> Task details
Turn the records below into a Markdown table with the columns "Row" and "Record line," one row for each line, skipping blank lines. Number the rows in order, starting at 1.

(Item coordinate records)
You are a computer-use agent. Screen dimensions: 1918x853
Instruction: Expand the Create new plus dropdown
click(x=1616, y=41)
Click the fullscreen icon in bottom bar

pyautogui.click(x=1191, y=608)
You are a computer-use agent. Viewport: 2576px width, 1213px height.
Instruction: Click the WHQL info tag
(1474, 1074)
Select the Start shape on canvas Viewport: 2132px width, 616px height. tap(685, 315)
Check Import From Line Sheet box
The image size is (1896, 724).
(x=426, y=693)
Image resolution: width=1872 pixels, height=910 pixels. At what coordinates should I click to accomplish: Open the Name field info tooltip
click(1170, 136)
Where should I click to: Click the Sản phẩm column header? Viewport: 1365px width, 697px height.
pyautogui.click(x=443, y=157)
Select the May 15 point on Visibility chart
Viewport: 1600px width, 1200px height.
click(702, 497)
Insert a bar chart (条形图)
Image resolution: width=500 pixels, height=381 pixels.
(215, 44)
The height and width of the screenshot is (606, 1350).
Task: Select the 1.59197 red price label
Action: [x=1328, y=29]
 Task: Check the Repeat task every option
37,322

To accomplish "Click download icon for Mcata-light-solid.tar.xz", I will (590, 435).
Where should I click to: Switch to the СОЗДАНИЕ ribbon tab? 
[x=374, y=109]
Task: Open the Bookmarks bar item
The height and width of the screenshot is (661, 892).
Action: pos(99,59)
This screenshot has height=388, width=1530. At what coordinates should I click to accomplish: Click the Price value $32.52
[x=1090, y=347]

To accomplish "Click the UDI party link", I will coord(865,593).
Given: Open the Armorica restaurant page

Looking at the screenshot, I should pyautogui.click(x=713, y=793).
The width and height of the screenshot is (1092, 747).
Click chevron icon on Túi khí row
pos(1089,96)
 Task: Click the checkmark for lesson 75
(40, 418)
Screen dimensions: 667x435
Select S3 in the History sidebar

> Task solution
| Row | Record line |
|---|---|
| 1 | You are a computer-use agent. Screen dimensions: 1918x853 |
| 2 | Instruction: Expand the Create new plus dropdown |
| 3 | click(x=1616, y=41) |
| 4 | Click the fullscreen icon in bottom bar |
| 5 | pyautogui.click(x=1191, y=608) |
| 6 | You are a computer-use agent. Viewport: 2576px width, 1213px height. |
| 7 | Instruction: Click the WHQL info tag |
| 8 | (1474, 1074) |
| 9 | Select the Start shape on canvas Viewport: 2132px width, 616px height. tap(685, 315) |
| 10 | Check Import From Line Sheet box |
| 11 | The image size is (1896, 724). |
| 12 | (x=426, y=693) |
| 13 | Image resolution: width=1872 pixels, height=910 pixels. At what coordinates should I click to accomplish: Open the Name field info tooltip |
| 14 | click(1170, 136) |
| 15 | Where should I click to: Click the Sản phẩm column header? Viewport: 1365px width, 697px height. |
| 16 | pyautogui.click(x=443, y=157) |
| 17 | Select the May 15 point on Visibility chart |
| 18 | Viewport: 1600px width, 1200px height. |
| 19 | click(702, 497) |
| 20 | Insert a bar chart (条形图) |
| 21 | Image resolution: width=500 pixels, height=381 pixels. |
| 22 | (215, 44) |
| 23 | The height and width of the screenshot is (606, 1350). |
| 24 | Task: Select the 1.59197 red price label |
| 25 | Action: [x=1328, y=29] |
| 26 |  Task: Check the Repeat task every option |
| 27 | 37,322 |
| 28 | To accomplish "Click download icon for Mcata-light-solid.tar.xz", I will (590, 435). |
| 29 | Where should I click to: Switch to the СОЗДАНИЕ ribbon tab?  |
| 30 | [x=374, y=109] |
| 31 | Task: Open the Bookmarks bar item |
| 32 | The height and width of the screenshot is (661, 892). |
| 33 | Action: pos(99,59) |
| 34 | This screenshot has height=388, width=1530. At what coordinates should I click to accomplish: Click the Price value $32.52 |
| 35 | [x=1090, y=347] |
| 36 | To accomplish "Click the UDI party link", I will coord(865,593). |
| 37 | Given: Open the Armorica restaurant page |
| 38 | Looking at the screenshot, I should pyautogui.click(x=713, y=793). |
| 39 | The width and height of the screenshot is (1092, 747). |
| 40 | Click chevron icon on Túi khí row |
| 41 | pos(1089,96) |
| 42 |  Task: Click the checkmark for lesson 75 |
| 43 | (40, 418) |
| 44 | Screen dimensions: 667x435 |
| 45 | Select S3 in the History sidebar |